Last night I decided I would make a brand new batch of dough, add NO flour and begin adding the original cookie batter with excess flour. It didn't look like too much of a mess:
...until I baked a few test cookies:
I finally decided that since the batter didn't taste horrible, I would try to bake a sheet cake. Yeah, not a great idea either.
It baked for 20 minutes and was burnt on top and not cooked enough on the bottom. I cooked it more...and it was even more burnt on top and still not cooked enough on the bottom. It sits in my large red trash can as I type.
The worst part is the casualty of cookie disaster:
Just look at that...Tony's whisk is broken! Now I am going to have to order a new one.
blah! ugh! & good grief!
blah! ugh! & good grief!
6 comments:
Love ya babe, but... this is why more people need to watch Alton Brown.
Baking is like chemistry... each ingredient in a recipe serves a purpose in a chemical reaction - modifying recipes to the degree of 'this ingredient before that' is asking for disaster.
You're cooking in your mixing bowl and baking in the oven - change proportions of the mix slowly (small increments), but don't change the order and timing of the mix. (unless you're sure, or want your batch to fail.)
You're more of a cook than you know.
I feel your pain! Good luck!
Oh honey, I'm sorry. What Levi said. Try a basic tollhouse recipe to reboost your confidence--cant go wrong there.
+1 to what the shepherds said. the recipe on the back of the nestle morsels bag is the easiest and best choc chip cookie recipie ever, and you can do it as cookies or a sheet and it works GREAT!!
Yes, this was me until about 5 years ago...ask Daryl. I have a great recipe that you do by hand so that it's never too dry or too wet! I'll email if you'd like or come over and we'll bake:) I have a 30 minute, from start to in your mouth roll recipe that is divine!

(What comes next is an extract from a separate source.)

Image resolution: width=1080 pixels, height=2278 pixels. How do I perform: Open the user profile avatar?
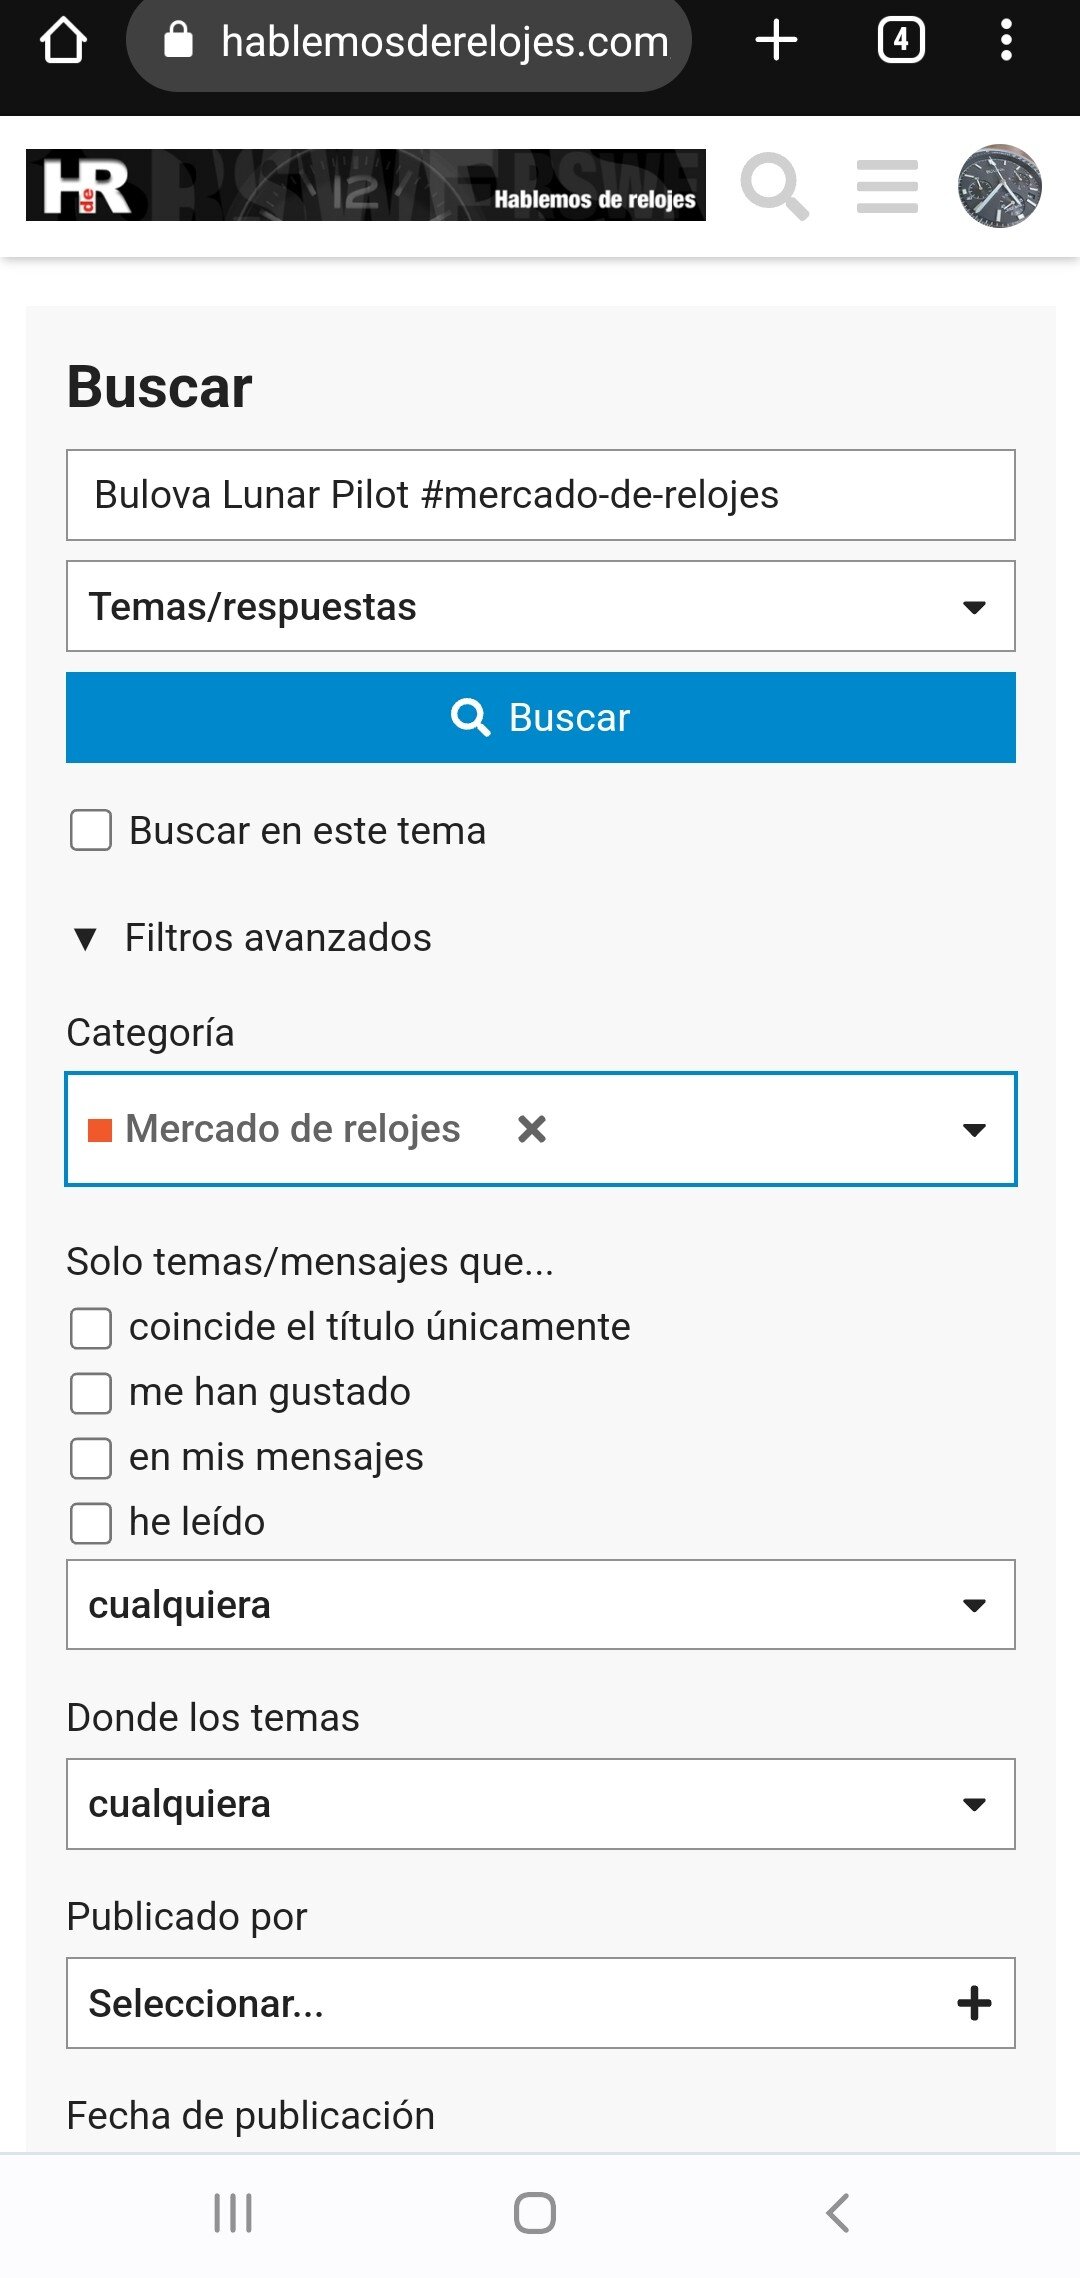999,186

Um, poo to ALL of you. It's a gift to make perfect, and I do mean PERFECT homemade, fluffy, fat,soft, golden brown cookies....which is why you should just let the originator of the recipe make them FOR you!!! I admire your determination, but honey, it's the one thing I've got (I can't cook for beans!)....and I'll keep making them for you!! And I'm doubly sorry about your whisk. Gag!! How long does it take to replace THAT bad boy???